Entertainment Magazine

Ala Ela: Chauvinist Laughs

Posted on the 28 November 2014 by Haricharanpudipeddi @pudiharicharan

The so-called surprise welcomes that films like Ee Rojullo (which ended up doing more damage), Swamy Ra Ra, Uyyala Jampala and even the recent Karthikeya received weren’t because of any super-brilliant sparks that were on display. In fact, they never aimed much. They were no heroic statements and had nothing to lose. People went to the theatres with the cliché of ‘keeping their expectations low’ but came out of the halls with a smile. First-timer Anish Krishna’s Ala Ela too falls under a similar umbrella. Just about enough recognizable faces in the line-up and an intermittently assured director, we have a near-winner on the cards.

Ala Ela, for a fact has a Hrishikesh Mukherjee story executed in a Pyaar-Ka-Punchnama’ish tone. For every bit of ‘tradition’, we have some quality black-comedy episodes and gender-mocking adult humor in store. The introduction sequence of the film is perfectly indicative of the style the maker adopts and to a majority, doesn’t give up throughout the narrative.

The protagonist’s grandfather is about to die in a hospital here. He wants two of his last-wishes fulfilled prior to death. No, this isn’t a moment to sob, at least for Karthik, the confused grandson. In this scene with laughs aplenty, while the former performs his ‘duties’, the grandfather shouts and spills a custard-apple seed right off his mouth to show that he’s no more. We move on to the next scene right away. The spoon-feeding is literally on the face without flab.

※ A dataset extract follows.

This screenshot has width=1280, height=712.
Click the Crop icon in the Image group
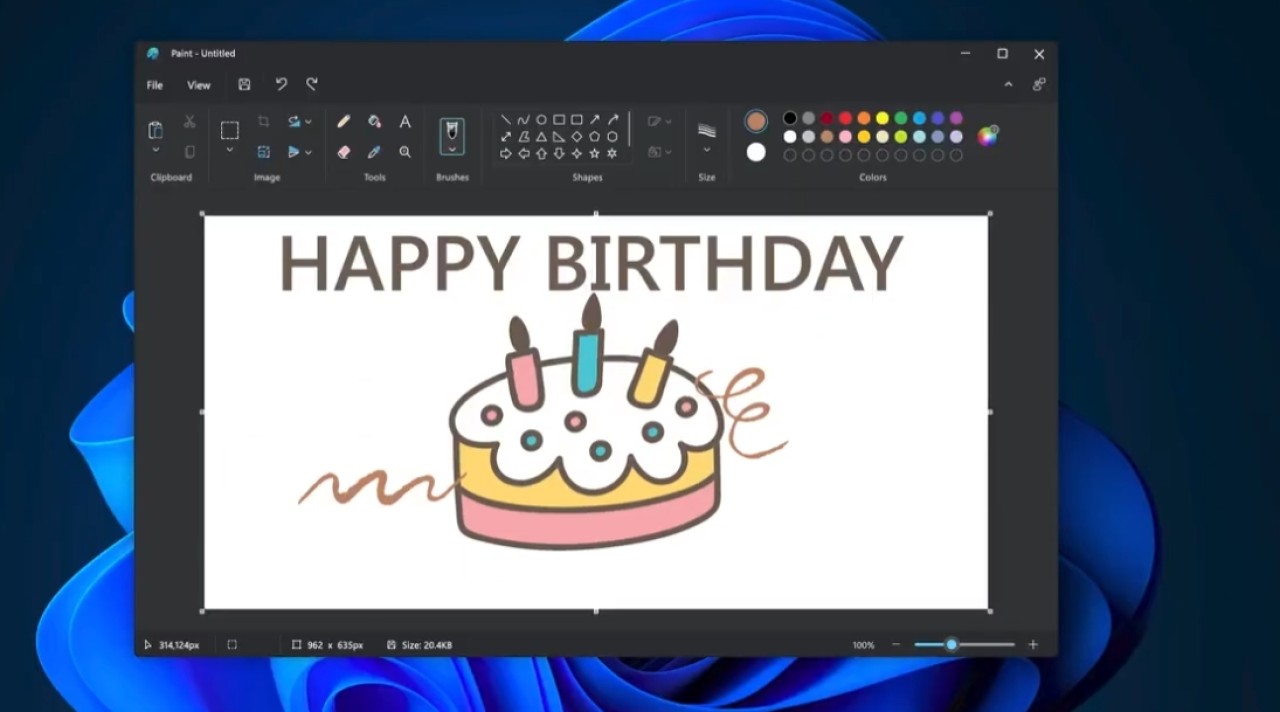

There couldn’t have been many works in the recent-times that showed a director’s strengths and weaknesses as openly as Ala Ela. Knowing that Rahul Ravindran isn’t a man for far-fetched emotions, he lets him free with some painted moments. It’s probably Vennela Kishore, who seemed to be in his own-self and the film’s tone more than the other cast. Meanwhile, whenever, the film tries to harp back to add some ‘emotion’ or the namesake ‘subtlety’, such as the horribly staged thread of a HIV patient or the painful love triangle, its purpose is in ‘hibernation’ mode. These distractions are thankfully only in short spells.

Krishna Bhagwan’s voice-over undoes the actual good that the outing does and underlines this openly ‘male-friendly’ outing, claiming men to be the ‘head’ and women, the ‘neck’ of families. The clarity is appreciable, but why not just stick to the slick laughs and cut this deafening commentary?